I to Eye
Together or Alone
Who in your family is similar to you, and who is different? We think we know our family members well, but at times we discover surprising sides to them and we are required to be flexible, open-minded, and tolerant. Our day-to-day family encounters often happen at mealtimes, which offer a chance to talk, catch up, argue, and strengthen our connections. At times, although living in the same house we hardly ever truly meet…
Karam Natour, Heat in My Head, 2017. Video, 9:39 mins. (loop). Collection of the artist and Rosenfeld Gallery
Karam Natour’s video work offers an amusing perspective on the delicate balance of family relationships – the mutual dependencies, expectations, and disappointments. Adva Karni and Anne Ben-Or depict moments of warmth and closeness in their families.
Right: Anne Ben-Or, Meeting Point, 2016, Oil on linen, Collection of Ben Ami Family, Herzliya
Left: Adva Karni, No Longer Always Winning, 2010, Oil on linen, Collection of the artist
In Ella Amitay Sadovsky’s painting we peer through the blinds at older couples engrossed in conversation. The falcon wings spread above them and across the blinds connect inside and to out, reality and imagination.
Natalia Zoubarova paints a scene typical of our time: her daughter’s friends sitting alongside each other on the couch, engrossed by their screens and ignoring the people sitting beside them. Do they feel together or alone?
Right: Ella Amitay Sadovsky, Forward, 2011, Oil on canvas. Collection of the Gordon Gallery and the artist
Left: Natalia Zourabova, Summer Holiday, 2017, Oil on canvas, Idit and Jon Isaacsohn Collection, Tel Aviv
Right: Wendy, Brian, Hunter, and Harper, 2014
Left: Jimmy and Michelle, 2014
Pigment print from large-format negative, Courtesy of Rick Wester Fine Art, NY
American photographer Eric Pickersgill follows the trend of cellphone addiction, examining its effects on social behavior. Depicting people gazing at their empty palms, his photographs are both amusing and unsettling. Can
The devices' absence highlights the absurdity of family members who are disconnected from one another although sitting together. Each individual is connected to other people and other contexts, at the expense of those who are actually present. Today interactions are often interrupted and cut short by text messages and phone calls. Our constant availability demands immediate responses, creating a stream of incomplete conversations and allowing little time to think. If that is our reality today, what will communication be like in the future?

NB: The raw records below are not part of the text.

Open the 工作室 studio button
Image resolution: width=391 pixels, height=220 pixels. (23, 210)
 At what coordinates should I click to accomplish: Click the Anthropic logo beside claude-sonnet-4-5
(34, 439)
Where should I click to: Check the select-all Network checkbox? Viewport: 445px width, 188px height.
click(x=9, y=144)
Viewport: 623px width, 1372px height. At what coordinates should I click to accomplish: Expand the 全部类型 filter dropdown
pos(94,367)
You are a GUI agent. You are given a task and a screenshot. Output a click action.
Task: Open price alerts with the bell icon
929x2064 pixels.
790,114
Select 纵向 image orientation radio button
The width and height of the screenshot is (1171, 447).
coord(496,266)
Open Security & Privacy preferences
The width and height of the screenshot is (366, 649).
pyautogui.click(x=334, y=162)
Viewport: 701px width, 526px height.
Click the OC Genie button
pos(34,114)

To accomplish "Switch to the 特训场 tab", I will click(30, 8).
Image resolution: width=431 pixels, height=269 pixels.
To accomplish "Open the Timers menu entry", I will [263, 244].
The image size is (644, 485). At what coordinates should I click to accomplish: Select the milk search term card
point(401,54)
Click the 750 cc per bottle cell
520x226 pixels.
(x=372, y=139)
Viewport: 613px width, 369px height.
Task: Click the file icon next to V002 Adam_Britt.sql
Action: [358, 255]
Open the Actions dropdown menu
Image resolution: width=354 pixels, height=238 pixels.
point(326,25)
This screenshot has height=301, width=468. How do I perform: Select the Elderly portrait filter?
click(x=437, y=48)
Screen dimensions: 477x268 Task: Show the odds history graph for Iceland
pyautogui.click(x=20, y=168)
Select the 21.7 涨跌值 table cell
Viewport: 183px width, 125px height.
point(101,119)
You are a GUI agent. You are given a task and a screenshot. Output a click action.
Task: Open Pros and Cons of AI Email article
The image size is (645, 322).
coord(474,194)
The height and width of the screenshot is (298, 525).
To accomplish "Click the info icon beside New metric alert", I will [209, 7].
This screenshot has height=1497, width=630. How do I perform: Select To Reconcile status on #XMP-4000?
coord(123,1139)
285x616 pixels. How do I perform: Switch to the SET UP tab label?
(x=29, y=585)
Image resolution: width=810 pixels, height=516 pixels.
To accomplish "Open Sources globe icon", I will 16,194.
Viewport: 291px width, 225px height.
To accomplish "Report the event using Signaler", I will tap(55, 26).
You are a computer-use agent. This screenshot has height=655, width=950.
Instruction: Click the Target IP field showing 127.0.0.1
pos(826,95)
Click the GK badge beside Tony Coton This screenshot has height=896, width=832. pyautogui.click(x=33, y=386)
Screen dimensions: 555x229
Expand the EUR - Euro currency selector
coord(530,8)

Daniel Landau, Visitors, 2018. Media installation
Daniel Landau invites you into a single living room that combines the home environments of two families. Although they live next to each other, the Arab family and Jewish family remain separate from one another, each in their own reality. Using virtual reality glasses you are able to “meet” members of both families from up close, and hear from them about what connects and divides them. This installation allows you to examine the gaps between the families, to imagine a meeting between them, and to cross the boundary between the real and the virtual.
Daniel Landau is a media artist who explores the social aspects of virtual reality and its ability to aid in the mediation of issues of identity, inequality, and stereotypes.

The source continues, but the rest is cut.